- **Directions**
[1] According to the review, why did Antheil write more sober, conventional works after returning to the USA? Answer in one to three sentences.
[2] In the review, which orchestra played the Jazz Symphony at its 1927 Carnegie Hall premiere?
[3] List every work by Antheil that the review names.

Review by James Manheim, Allmusic.com

George Antheil was, probably, his own worst enemy. Having taken Paris by storm, both as composer and virtuoso pianist, he failed, unlike Stravinsky, to moderate his language and adopt the neo–classical style which came into vogue during his stay. However, when Copland arrived in France, to study, he said that “… George had all Paris by the ear". It was probably Ezra Pound’s call that Antheil was "possibly the first American–born musician to be taken seriously" and regarding him as the great Messiah of a 'New Music' which coloured the composer’s attitude. From our historical position, the fact that he failed to move with the times is no longer seen as a problem. True, some still find it difficult to equate Antheil’s early works with the more sober works he wrote after his return to the USA, but a man has to eat, and with a wife and son to support he had to work. The later works are, certainly, more conventional than the pieces from his Paris years, but there are still many fine pieces to be found, both in his concert music and operas as well as his music for film. I particularly like his score for Edward Dmytryk’s The Sniper (1952) and Ben Hecht’s Angels Over Broadway (1940). I cannot help but mention that before returning permanently to America, Antheil wrote a detective story, Death In the Dark, which was edited and published T.S. Eliot. The plot concerns the murder of a concert agent!

Antheil visited America in 1927 to display his musical wares to an unsuspecting American public and this is what it heard! He wrote the Jazz Symphony for Paul Whiteman’s second Experiment in Modern Music concert of December 1925 – the first, held on 12 February 1924, had introduced Rhapsody in Blue to the world. For some reason it wasn’t given in that show and the Carnegie Hall concert of 1927 was its premiere, when it was done by W.C. Handy’s Orchestra with the composer as piano soloist. Antheil revised the score of the Jazz Symphony in 1955 and made it a much less spectacular and exciting work. Hearing it in its original form is a revelation, for it is wild and exuberant, great fun and it’s easy to understand that it received an ovation when it was given in Carnegie Hall, at this concert. This is an excellent performance, hard-driven, up-front and in-yer-face, hysterical and brilliantly realised. It’s worth buying the disk for this piece alone.

- **Supplied information**
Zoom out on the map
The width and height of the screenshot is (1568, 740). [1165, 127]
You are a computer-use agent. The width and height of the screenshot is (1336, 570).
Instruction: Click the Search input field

- **Task solutions**
[1] He had to earn a living. With a wife and son to support, he had to work, and the review puts this as "a man has to eat."

[2] W.C. Handy's Orchestra played it, with Antheil as piano soloist.

[3]
- The score for The Sniper (1952)
- The score for Angels Over Broadway (1940)
- Death In the Dark (a detective story)
- Jazz Symphony